Look below for the line holding "Опубликовать урок и" and the line holding "software (79, 1564)". Transcribe exactly those lines and all lines between them, nothing more.
*** Opening The input ***
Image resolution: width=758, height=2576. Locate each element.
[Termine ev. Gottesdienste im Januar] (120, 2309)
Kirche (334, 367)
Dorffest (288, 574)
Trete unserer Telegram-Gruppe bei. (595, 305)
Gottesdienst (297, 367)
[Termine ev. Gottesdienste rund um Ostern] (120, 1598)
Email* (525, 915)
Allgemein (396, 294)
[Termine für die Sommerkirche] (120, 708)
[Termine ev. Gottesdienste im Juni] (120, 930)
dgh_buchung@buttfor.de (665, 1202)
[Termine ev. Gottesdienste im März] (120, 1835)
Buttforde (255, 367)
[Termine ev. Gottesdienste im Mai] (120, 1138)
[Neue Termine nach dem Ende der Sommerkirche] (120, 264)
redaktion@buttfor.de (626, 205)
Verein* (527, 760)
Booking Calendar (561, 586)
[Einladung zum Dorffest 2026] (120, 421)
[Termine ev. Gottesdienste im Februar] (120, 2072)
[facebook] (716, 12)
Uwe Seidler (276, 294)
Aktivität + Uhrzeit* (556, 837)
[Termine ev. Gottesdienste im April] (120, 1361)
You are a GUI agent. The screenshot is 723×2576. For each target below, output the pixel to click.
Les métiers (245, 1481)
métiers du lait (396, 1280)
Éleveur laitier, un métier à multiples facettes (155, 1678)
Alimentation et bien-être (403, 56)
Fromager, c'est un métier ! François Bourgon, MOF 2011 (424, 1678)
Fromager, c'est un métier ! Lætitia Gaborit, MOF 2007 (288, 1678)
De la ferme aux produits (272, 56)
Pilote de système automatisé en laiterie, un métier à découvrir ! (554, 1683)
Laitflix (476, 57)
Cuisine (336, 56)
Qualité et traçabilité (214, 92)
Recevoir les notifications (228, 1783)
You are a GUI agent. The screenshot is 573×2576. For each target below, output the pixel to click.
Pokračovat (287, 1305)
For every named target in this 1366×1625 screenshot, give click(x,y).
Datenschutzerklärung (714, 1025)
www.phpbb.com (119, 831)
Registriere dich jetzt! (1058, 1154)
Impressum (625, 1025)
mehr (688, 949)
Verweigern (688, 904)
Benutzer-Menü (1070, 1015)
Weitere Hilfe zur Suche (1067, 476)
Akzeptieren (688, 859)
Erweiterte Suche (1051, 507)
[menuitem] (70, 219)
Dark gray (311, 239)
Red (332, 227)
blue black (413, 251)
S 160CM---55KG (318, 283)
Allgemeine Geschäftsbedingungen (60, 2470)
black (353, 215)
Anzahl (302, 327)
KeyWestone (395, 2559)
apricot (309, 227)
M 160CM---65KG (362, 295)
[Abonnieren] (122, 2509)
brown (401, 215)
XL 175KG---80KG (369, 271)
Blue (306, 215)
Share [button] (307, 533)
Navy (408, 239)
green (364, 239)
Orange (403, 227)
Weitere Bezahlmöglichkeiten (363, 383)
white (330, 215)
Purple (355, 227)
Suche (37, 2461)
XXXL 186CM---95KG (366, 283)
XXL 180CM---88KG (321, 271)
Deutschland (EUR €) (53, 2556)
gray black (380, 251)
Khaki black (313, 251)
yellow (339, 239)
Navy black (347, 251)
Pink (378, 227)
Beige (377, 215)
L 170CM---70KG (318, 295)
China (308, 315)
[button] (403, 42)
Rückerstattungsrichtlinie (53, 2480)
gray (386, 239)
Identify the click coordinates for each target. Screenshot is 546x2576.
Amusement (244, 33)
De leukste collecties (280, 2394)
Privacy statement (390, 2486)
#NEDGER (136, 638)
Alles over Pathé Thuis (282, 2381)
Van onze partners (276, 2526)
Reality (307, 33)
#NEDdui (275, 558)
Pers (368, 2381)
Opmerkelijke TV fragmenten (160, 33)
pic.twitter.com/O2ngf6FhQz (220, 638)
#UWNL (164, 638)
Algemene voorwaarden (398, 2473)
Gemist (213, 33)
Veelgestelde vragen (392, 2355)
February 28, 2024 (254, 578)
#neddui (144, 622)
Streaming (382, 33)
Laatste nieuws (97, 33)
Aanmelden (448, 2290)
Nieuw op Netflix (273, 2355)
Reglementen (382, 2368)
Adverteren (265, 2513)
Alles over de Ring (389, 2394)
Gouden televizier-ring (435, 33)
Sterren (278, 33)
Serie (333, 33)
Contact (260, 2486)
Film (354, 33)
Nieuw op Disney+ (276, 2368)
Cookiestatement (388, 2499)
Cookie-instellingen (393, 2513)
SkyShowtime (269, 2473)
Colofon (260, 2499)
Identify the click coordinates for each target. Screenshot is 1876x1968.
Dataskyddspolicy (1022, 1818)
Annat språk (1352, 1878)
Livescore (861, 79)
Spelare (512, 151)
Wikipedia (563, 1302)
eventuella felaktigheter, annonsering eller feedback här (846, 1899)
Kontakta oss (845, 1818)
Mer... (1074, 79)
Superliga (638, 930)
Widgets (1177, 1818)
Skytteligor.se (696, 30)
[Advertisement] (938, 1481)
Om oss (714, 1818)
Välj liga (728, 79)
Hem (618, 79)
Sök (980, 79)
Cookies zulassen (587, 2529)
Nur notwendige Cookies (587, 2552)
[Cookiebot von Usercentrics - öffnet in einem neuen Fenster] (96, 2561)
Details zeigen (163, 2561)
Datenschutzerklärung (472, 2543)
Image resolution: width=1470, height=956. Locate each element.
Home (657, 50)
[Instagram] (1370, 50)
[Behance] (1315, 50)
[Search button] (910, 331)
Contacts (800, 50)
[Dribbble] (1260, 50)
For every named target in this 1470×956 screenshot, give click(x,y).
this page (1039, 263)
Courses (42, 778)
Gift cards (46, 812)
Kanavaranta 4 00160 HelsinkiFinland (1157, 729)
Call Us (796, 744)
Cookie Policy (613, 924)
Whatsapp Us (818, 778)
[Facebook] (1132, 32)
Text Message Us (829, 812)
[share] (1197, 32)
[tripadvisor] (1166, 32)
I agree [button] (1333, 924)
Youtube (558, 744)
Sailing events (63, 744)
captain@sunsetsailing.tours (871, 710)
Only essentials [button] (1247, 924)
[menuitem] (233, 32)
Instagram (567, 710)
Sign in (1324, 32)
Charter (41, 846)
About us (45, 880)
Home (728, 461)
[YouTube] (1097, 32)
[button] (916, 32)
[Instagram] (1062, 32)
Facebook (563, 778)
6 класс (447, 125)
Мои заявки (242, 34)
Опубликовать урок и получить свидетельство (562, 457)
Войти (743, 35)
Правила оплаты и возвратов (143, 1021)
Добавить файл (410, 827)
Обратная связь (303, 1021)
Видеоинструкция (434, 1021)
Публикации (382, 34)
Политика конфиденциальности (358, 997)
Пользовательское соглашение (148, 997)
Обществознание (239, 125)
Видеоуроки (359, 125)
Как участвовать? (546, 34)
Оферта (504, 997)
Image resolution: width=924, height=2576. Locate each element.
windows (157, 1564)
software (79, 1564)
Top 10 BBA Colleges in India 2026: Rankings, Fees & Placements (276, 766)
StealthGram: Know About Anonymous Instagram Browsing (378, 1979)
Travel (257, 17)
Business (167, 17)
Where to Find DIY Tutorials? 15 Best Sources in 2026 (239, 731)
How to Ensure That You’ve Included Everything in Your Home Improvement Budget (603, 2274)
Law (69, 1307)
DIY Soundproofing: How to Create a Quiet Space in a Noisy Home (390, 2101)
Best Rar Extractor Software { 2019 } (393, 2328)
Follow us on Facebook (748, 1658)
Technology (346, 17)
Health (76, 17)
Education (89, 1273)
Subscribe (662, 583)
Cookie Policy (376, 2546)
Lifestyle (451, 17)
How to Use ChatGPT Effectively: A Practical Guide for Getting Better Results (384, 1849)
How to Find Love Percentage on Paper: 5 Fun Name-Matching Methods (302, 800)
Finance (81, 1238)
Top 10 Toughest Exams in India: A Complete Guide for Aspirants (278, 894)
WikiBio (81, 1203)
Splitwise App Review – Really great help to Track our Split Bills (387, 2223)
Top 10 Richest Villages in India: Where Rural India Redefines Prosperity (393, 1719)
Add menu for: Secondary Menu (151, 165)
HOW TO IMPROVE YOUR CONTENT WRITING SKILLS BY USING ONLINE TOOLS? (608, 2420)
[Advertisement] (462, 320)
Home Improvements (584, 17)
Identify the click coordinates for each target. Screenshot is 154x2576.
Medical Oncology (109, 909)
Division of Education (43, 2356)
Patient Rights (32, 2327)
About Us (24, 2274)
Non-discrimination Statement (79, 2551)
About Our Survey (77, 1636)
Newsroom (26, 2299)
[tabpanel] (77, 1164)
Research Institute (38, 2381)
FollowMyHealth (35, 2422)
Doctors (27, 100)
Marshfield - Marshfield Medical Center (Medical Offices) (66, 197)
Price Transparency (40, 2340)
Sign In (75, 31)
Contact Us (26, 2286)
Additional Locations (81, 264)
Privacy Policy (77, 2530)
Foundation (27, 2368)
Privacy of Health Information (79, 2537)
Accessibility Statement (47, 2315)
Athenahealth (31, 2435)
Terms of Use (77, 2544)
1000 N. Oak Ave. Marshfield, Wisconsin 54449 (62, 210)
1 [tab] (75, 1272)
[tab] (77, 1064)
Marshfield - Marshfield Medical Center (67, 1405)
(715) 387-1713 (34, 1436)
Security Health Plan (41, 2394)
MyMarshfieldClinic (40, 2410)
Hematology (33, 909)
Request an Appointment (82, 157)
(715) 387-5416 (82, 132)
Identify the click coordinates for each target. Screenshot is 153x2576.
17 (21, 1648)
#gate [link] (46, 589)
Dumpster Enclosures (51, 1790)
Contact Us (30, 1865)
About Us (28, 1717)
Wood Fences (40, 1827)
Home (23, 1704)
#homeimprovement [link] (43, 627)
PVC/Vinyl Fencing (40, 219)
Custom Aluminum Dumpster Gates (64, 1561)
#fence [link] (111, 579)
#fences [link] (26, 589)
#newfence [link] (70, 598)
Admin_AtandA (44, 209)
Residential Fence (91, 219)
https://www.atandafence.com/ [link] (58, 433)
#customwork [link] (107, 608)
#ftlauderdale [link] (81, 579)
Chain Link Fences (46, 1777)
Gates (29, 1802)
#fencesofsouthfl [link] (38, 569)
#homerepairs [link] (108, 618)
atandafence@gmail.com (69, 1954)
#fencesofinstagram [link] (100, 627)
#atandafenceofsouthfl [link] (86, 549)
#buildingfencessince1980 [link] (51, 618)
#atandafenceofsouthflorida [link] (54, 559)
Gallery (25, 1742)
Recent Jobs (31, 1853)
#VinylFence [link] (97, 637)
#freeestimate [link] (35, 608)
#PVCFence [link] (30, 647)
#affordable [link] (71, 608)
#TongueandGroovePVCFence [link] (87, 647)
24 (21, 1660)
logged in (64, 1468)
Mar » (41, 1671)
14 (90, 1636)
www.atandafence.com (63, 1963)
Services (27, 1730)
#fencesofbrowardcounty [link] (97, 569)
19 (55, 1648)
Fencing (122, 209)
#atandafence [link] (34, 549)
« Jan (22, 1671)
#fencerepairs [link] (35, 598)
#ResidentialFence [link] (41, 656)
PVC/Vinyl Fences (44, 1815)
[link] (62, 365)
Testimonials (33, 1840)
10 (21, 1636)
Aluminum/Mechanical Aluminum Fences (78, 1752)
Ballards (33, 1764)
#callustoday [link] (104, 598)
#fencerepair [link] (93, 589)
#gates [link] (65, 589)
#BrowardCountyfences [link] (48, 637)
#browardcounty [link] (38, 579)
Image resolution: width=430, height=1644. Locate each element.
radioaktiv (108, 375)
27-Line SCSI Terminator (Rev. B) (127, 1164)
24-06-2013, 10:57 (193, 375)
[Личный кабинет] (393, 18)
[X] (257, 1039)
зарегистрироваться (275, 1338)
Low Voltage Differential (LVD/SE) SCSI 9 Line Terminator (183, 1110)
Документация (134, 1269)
*** Closing The input ***
Result |
Опубликовать урок и получить свидетельство (562, 457)
Войти (743, 35)
Правила оплаты и возвратов (143, 1021)
Добавить файл (410, 827)
Обратная связь (303, 1021)
Видеоинструкция (434, 1021)
Публикации (382, 34)
Политика конфиденциальности (358, 997)
Пользовательское соглашение (148, 997)
Обществознание (239, 125)
Видеоуроки (359, 125)
Как участвовать? (546, 34)
Оферта (504, 997)
Image resolution: width=924, height=2576. Locate each element.
windows (157, 1564)
software (79, 1564)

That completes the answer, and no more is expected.